Despite being one of the early deathcore bands to successfully add keyboards to their repertoire and become more of a blackened deathcore band 4-5 albums ago, Carnifex has been surpassed by the likes of Shadow of Intent, Mental Cruelty and Lorna Shore when it comes to this supposed ‘blackened deathcore’ sound (and you could make the argument those three all followed Carnifex’s lead..)
Still, they have kicked out a slew of solid albums since 2010s Hell Chose Me, in this more blackened style, even if 2019s World War X seemed to lean more in the direction of the band’s earlier, pure Whitechapel-ish mimicking deathcore and lesson the blackned influence a bit. And with album number 8, Graveside Confessions, the band still seems to be struggling with that balance, now going back to a more symphonic, blackened deathcore sound, as if to compete with the above mentioned bands after hearing the massive albums like Lorna Shore‘s Immortal. Arguably the benchmark for symphonic deathcore right now.
So what we have here is 11 new songs, 3 re-recorded songs from the band’s Dead In My Arms debut, as well as a inexplicable cover of Korn’s “Dead Bodies Everywhere”. The eleven new songs are what you’ve come to expect from Carnifex at this point in their career, they still have a pretty good balance of downtuned, breakdown filled deathcore, mixed with some blacker tremolo picked elements and some sweeping keyboards. And the keyboards seem to be more present than World War X, which had some songs that didn’t have them at all. Still, they are never as full on, in your face, symphonic or choral as the above mentioned peers, but more of a subtle glossing but still used effectively as heard on the opening title track, “Seven Souls”, “Pray For Peace”, “Cursed” “Countess of Perpetual Torment”, “Cold Dead Summer and “Alive For the Last Time”, all solid. stout songs with nice breakdowns, blasts and keys. However, “January Nights” is a need less atmospheric acoustic bridge that breaks up the momentum a bit.

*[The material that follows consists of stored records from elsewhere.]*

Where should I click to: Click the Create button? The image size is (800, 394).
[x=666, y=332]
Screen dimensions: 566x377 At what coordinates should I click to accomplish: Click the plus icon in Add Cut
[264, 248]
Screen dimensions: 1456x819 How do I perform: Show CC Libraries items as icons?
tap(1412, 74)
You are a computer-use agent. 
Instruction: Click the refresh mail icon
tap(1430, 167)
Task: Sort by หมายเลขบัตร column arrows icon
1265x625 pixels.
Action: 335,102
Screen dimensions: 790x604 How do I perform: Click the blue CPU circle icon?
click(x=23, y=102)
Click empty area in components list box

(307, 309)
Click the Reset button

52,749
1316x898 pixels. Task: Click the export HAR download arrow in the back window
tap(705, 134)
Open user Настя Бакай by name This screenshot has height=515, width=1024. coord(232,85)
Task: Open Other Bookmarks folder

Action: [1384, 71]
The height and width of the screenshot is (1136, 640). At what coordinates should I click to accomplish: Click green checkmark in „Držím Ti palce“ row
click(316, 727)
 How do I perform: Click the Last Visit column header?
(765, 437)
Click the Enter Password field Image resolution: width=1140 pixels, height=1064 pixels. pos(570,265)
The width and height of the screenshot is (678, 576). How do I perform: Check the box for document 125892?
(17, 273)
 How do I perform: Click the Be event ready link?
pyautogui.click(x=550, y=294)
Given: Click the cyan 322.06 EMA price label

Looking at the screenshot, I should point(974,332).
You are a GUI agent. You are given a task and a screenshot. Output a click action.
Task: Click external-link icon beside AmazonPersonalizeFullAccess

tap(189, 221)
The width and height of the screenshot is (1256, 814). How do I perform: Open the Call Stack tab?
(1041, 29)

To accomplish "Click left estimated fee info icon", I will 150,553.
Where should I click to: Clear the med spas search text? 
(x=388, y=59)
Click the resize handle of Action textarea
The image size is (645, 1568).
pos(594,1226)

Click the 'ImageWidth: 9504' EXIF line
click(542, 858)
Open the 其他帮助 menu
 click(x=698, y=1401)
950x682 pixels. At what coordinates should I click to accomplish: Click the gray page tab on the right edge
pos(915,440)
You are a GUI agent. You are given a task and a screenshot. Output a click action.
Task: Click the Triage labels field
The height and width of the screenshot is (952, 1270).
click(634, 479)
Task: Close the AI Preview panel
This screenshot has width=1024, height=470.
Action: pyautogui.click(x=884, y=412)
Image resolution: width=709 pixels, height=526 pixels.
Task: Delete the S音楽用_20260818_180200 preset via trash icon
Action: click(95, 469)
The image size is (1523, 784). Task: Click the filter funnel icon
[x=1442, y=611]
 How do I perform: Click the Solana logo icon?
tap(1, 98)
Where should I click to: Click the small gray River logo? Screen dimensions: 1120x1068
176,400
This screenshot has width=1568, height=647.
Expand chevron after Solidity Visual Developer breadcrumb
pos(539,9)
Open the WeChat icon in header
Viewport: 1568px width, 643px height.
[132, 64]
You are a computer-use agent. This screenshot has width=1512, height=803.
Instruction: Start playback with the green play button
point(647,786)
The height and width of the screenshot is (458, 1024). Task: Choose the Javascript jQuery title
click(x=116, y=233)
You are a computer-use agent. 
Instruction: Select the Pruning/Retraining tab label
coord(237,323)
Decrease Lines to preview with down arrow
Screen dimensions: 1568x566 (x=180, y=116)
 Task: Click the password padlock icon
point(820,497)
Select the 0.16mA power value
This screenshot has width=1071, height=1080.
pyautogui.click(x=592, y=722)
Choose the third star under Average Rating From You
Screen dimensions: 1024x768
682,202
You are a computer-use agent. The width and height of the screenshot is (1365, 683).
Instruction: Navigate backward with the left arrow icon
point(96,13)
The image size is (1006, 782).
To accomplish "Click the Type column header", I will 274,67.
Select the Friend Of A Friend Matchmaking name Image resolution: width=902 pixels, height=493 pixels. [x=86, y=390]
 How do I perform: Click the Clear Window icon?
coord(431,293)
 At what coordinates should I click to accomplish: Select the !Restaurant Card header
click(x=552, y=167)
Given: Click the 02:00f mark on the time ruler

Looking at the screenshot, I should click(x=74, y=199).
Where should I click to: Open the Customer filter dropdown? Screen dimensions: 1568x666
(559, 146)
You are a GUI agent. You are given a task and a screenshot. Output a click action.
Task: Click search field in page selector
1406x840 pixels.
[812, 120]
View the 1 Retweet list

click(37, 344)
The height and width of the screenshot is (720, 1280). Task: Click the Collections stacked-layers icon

The re-recorded songs (“Collaborating Like Killers”, My Heart in Atrophy” and “Slit Wrist Savior”) are a bit of a let down as they simply removed the samples (which the band loved early on), beefed up the production and lessened the metalcore, screamier vocals, but don’t add keyboards from the bands newer sound, which is a shame, as I’d like to have heard these older, more pure deathcore breakdown heavy songs with the blackened influence.
Still, I respect that Carnifex is eight albums in, and still pretty consistently solid, and I’m guessing still moving units for Nuclear Blast, and having seen them live, put on a killer show. I just wish they’d full commit to the symphonics a little more, as when you compare to similar band’s releases this year like Mental Cruelty‘s A Hill to Die Upon or the new Lorna Shore EP, “And I Retunr to Nothningness“, Carnifex is lagging a little bit behind on both symphonics and nasty breakdowns.